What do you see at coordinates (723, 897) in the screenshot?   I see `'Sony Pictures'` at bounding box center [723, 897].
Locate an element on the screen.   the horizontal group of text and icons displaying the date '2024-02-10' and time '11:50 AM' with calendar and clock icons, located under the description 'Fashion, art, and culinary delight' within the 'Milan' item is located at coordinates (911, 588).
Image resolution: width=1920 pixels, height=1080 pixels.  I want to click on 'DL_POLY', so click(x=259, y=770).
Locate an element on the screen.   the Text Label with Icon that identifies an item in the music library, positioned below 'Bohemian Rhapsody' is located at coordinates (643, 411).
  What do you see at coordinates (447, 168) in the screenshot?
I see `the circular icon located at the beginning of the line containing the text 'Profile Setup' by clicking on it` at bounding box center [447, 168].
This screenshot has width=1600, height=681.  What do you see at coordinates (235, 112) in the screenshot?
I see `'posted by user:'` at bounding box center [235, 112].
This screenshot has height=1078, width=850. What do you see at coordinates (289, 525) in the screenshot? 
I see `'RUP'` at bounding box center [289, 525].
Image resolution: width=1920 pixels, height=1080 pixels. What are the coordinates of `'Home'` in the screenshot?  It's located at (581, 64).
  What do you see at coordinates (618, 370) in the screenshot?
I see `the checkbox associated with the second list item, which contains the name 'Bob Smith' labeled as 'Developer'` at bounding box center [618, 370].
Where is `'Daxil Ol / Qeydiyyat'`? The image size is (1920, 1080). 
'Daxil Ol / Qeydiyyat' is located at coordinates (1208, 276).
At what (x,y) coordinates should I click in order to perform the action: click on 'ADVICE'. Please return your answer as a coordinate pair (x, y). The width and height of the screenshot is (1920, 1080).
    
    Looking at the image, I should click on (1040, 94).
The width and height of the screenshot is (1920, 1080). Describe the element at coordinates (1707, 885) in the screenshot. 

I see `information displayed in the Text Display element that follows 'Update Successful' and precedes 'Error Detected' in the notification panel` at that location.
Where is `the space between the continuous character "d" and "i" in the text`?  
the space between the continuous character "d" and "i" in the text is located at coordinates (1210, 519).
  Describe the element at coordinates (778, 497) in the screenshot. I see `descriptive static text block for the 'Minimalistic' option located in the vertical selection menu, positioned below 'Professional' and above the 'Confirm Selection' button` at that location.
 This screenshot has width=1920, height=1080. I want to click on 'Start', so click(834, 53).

☆ ☆ ☆

§ **What is asked**
Quote every one of the records above word for word, keeping each line as it stands.

§ **Written answer**
What do you see at coordinates (723, 897) in the screenshot?   I see `'Sony Pictures'` at bounding box center [723, 897].
Locate an element on the screen.   the horizontal group of text and icons displaying the date '2024-02-10' and time '11:50 AM' with calendar and clock icons, located under the description 'Fashion, art, and culinary delight' within the 'Milan' item is located at coordinates (911, 588).
Image resolution: width=1920 pixels, height=1080 pixels.  I want to click on 'DL_POLY', so click(x=259, y=770).
Locate an element on the screen.   the Text Label with Icon that identifies an item in the music library, positioned below 'Bohemian Rhapsody' is located at coordinates (643, 411).
  What do you see at coordinates (447, 168) in the screenshot?
I see `the circular icon located at the beginning of the line containing the text 'Profile Setup' by clicking on it` at bounding box center [447, 168].
This screenshot has width=1600, height=681.  What do you see at coordinates (235, 112) in the screenshot?
I see `'posted by user:'` at bounding box center [235, 112].
This screenshot has height=1078, width=850. What do you see at coordinates (289, 525) in the screenshot? 
I see `'RUP'` at bounding box center [289, 525].
Image resolution: width=1920 pixels, height=1080 pixels. What are the coordinates of `'Home'` in the screenshot?  It's located at (581, 64).
  What do you see at coordinates (618, 370) in the screenshot?
I see `the checkbox associated with the second list item, which contains the name 'Bob Smith' labeled as 'Developer'` at bounding box center [618, 370].
Where is `'Daxil Ol / Qeydiyyat'`? The image size is (1920, 1080). 
'Daxil Ol / Qeydiyyat' is located at coordinates (1208, 276).
At what (x,y) coordinates should I click in order to perform the action: click on 'ADVICE'. Please return your answer as a coordinate pair (x, y). The width and height of the screenshot is (1920, 1080).
    
    Looking at the image, I should click on (1040, 94).
The width and height of the screenshot is (1920, 1080). Describe the element at coordinates (1707, 885) in the screenshot. 

I see `information displayed in the Text Display element that follows 'Update Successful' and precedes 'Error Detected' in the notification panel` at that location.
Where is `the space between the continuous character "d" and "i" in the text`?  
the space between the continuous character "d" and "i" in the text is located at coordinates (1210, 519).
  Describe the element at coordinates (778, 497) in the screenshot. I see `descriptive static text block for the 'Minimalistic' option located in the vertical selection menu, positioned below 'Professional' and above the 'Confirm Selection' button` at that location.
 This screenshot has width=1920, height=1080. I want to click on 'Start', so click(834, 53).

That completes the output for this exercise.